Top of Extracted records

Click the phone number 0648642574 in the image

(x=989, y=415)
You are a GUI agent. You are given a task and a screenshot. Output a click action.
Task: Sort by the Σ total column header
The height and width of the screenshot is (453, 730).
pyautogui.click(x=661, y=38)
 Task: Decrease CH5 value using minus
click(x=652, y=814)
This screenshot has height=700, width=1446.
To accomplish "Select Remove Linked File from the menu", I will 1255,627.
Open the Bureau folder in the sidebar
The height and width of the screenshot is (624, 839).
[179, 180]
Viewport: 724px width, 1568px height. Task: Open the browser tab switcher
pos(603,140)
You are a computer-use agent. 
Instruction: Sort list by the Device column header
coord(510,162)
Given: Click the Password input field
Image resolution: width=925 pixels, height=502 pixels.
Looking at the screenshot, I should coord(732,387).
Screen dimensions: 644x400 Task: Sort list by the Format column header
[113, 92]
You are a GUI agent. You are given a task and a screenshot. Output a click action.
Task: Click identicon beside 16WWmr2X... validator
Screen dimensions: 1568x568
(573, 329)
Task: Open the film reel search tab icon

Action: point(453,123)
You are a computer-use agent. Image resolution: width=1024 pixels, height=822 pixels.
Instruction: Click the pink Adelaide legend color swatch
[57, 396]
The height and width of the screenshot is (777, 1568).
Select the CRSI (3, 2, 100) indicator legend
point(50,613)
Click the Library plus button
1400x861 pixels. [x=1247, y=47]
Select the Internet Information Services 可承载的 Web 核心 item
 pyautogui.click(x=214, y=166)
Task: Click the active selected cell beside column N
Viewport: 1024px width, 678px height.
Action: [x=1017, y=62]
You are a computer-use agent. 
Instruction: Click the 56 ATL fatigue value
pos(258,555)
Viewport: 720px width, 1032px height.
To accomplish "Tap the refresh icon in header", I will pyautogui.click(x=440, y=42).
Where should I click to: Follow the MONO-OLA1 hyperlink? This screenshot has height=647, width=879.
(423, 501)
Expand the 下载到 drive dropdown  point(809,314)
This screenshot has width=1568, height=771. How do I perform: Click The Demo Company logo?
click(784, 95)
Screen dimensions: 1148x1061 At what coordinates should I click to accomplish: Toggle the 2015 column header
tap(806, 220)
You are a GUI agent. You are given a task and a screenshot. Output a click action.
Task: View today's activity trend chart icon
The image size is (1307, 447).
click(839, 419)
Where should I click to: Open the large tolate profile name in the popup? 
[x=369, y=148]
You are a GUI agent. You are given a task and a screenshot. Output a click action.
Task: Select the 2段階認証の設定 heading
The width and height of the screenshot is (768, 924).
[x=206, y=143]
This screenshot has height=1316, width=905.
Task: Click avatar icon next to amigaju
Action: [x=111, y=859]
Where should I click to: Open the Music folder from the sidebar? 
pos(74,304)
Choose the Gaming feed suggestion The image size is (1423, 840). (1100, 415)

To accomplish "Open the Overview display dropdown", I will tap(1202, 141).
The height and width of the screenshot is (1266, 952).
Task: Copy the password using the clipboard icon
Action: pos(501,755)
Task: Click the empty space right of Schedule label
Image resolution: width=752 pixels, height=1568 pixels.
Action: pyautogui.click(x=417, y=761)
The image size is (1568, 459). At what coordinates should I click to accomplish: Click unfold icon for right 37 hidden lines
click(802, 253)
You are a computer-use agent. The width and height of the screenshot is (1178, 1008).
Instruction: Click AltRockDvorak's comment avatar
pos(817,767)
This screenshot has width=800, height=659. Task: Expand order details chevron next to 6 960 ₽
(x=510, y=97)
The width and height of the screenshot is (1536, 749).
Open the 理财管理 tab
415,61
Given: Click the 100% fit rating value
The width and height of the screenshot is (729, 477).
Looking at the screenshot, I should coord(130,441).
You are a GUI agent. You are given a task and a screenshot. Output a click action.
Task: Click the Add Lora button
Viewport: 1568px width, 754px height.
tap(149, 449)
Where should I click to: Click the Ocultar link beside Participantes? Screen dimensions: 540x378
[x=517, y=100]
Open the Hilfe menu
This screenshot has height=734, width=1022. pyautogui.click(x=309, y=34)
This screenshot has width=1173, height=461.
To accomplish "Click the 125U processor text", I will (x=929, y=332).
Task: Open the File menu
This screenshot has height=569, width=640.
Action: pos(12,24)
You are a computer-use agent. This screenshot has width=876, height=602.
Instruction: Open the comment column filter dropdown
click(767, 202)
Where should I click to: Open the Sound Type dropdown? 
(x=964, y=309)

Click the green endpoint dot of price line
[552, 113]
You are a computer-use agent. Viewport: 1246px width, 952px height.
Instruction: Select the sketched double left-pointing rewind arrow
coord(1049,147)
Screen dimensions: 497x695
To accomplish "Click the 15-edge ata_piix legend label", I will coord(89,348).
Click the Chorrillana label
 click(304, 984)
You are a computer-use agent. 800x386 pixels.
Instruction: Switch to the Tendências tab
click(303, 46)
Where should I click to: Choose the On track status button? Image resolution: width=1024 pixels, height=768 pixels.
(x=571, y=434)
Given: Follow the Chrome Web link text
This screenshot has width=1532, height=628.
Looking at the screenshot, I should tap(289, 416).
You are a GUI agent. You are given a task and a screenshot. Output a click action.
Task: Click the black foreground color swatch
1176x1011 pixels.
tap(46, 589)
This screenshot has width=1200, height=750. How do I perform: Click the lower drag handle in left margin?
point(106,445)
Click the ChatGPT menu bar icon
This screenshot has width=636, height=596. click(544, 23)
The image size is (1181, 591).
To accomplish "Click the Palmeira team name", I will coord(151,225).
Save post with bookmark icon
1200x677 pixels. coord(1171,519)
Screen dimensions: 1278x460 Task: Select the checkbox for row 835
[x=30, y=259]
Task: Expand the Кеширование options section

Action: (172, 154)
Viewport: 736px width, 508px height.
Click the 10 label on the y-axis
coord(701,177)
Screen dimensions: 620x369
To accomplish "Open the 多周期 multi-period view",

Bottom of Extracted records

[Task directions] Give the listing above again, word for word.

[Response area]
Click the phone number 0648642574 in the image

(x=989, y=415)
You are a GUI agent. You are given a task and a screenshot. Output a click action.
Task: Sort by the Σ total column header
The height and width of the screenshot is (453, 730).
pyautogui.click(x=661, y=38)
 Task: Decrease CH5 value using minus
click(x=652, y=814)
This screenshot has height=700, width=1446.
To accomplish "Select Remove Linked File from the menu", I will 1255,627.
Open the Bureau folder in the sidebar
The height and width of the screenshot is (624, 839).
[179, 180]
Viewport: 724px width, 1568px height. Task: Open the browser tab switcher
pos(603,140)
You are a computer-use agent. 
Instruction: Sort list by the Device column header
coord(510,162)
Given: Click the Password input field
Image resolution: width=925 pixels, height=502 pixels.
Looking at the screenshot, I should coord(732,387).
Screen dimensions: 644x400 Task: Sort list by the Format column header
[113, 92]
You are a GUI agent. You are given a task and a screenshot. Output a click action.
Task: Click identicon beside 16WWmr2X... validator
Screen dimensions: 1568x568
(573, 329)
Task: Open the film reel search tab icon

Action: point(453,123)
You are a computer-use agent. Image resolution: width=1024 pixels, height=822 pixels.
Instruction: Click the pink Adelaide legend color swatch
[57, 396]
The height and width of the screenshot is (777, 1568).
Select the CRSI (3, 2, 100) indicator legend
point(50,613)
Click the Library plus button
1400x861 pixels. [x=1247, y=47]
Select the Internet Information Services 可承载的 Web 核心 item
 pyautogui.click(x=214, y=166)
Task: Click the active selected cell beside column N
Viewport: 1024px width, 678px height.
Action: [x=1017, y=62]
You are a computer-use agent. 
Instruction: Click the 56 ATL fatigue value
pos(258,555)
Viewport: 720px width, 1032px height.
To accomplish "Tap the refresh icon in header", I will pyautogui.click(x=440, y=42).
Where should I click to: Follow the MONO-OLA1 hyperlink? This screenshot has height=647, width=879.
(423, 501)
Expand the 下载到 drive dropdown  point(809,314)
This screenshot has width=1568, height=771. How do I perform: Click The Demo Company logo?
click(784, 95)
Screen dimensions: 1148x1061 At what coordinates should I click to accomplish: Toggle the 2015 column header
tap(806, 220)
You are a GUI agent. You are given a task and a screenshot. Output a click action.
Task: View today's activity trend chart icon
The image size is (1307, 447).
click(839, 419)
Where should I click to: Open the large tolate profile name in the popup? 
[x=369, y=148]
You are a GUI agent. You are given a task and a screenshot. Output a click action.
Task: Select the 2段階認証の設定 heading
The width and height of the screenshot is (768, 924).
[x=206, y=143]
This screenshot has height=1316, width=905.
Task: Click avatar icon next to amigaju
Action: [x=111, y=859]
Where should I click to: Open the Music folder from the sidebar? 
pos(74,304)
Choose the Gaming feed suggestion The image size is (1423, 840). (1100, 415)

To accomplish "Open the Overview display dropdown", I will tap(1202, 141).
The height and width of the screenshot is (1266, 952).
Task: Copy the password using the clipboard icon
Action: pos(501,755)
Task: Click the empty space right of Schedule label
Image resolution: width=752 pixels, height=1568 pixels.
Action: pyautogui.click(x=417, y=761)
The image size is (1568, 459). At what coordinates should I click to accomplish: Click unfold icon for right 37 hidden lines
click(802, 253)
You are a computer-use agent. The width and height of the screenshot is (1178, 1008).
Instruction: Click AltRockDvorak's comment avatar
pos(817,767)
This screenshot has width=800, height=659. Task: Expand order details chevron next to 6 960 ₽
(x=510, y=97)
The width and height of the screenshot is (1536, 749).
Open the 理财管理 tab
415,61
Given: Click the 100% fit rating value
The width and height of the screenshot is (729, 477).
Looking at the screenshot, I should coord(130,441).
You are a GUI agent. You are given a task and a screenshot. Output a click action.
Task: Click the Add Lora button
Viewport: 1568px width, 754px height.
tap(149, 449)
Where should I click to: Click the Ocultar link beside Participantes? Screen dimensions: 540x378
[x=517, y=100]
Open the Hilfe menu
This screenshot has height=734, width=1022. pyautogui.click(x=309, y=34)
This screenshot has width=1173, height=461.
To accomplish "Click the 125U processor text", I will (x=929, y=332).
Task: Open the File menu
This screenshot has height=569, width=640.
Action: pos(12,24)
You are a computer-use agent. This screenshot has width=876, height=602.
Instruction: Open the comment column filter dropdown
click(767, 202)
Where should I click to: Open the Sound Type dropdown? 
(x=964, y=309)

Click the green endpoint dot of price line
[552, 113]
You are a computer-use agent. Viewport: 1246px width, 952px height.
Instruction: Select the sketched double left-pointing rewind arrow
coord(1049,147)
Screen dimensions: 497x695
To accomplish "Click the 15-edge ata_piix legend label", I will coord(89,348).
Click the Chorrillana label
 click(304, 984)
You are a computer-use agent. 800x386 pixels.
Instruction: Switch to the Tendências tab
click(303, 46)
Where should I click to: Choose the On track status button? Image resolution: width=1024 pixels, height=768 pixels.
(x=571, y=434)
Given: Follow the Chrome Web link text
This screenshot has width=1532, height=628.
Looking at the screenshot, I should tap(289, 416).
You are a GUI agent. You are given a task and a screenshot. Output a click action.
Task: Click the black foreground color swatch
1176x1011 pixels.
tap(46, 589)
This screenshot has width=1200, height=750. How do I perform: Click the lower drag handle in left margin?
point(106,445)
Click the ChatGPT menu bar icon
This screenshot has width=636, height=596. click(544, 23)
The image size is (1181, 591).
To accomplish "Click the Palmeira team name", I will coord(151,225).
Save post with bookmark icon
1200x677 pixels. coord(1171,519)
Screen dimensions: 1278x460 Task: Select the checkbox for row 835
[x=30, y=259]
Task: Expand the Кеширование options section

Action: (172, 154)
Viewport: 736px width, 508px height.
Click the 10 label on the y-axis
coord(701,177)
Screen dimensions: 620x369
To accomplish "Open the 多周期 multi-period view",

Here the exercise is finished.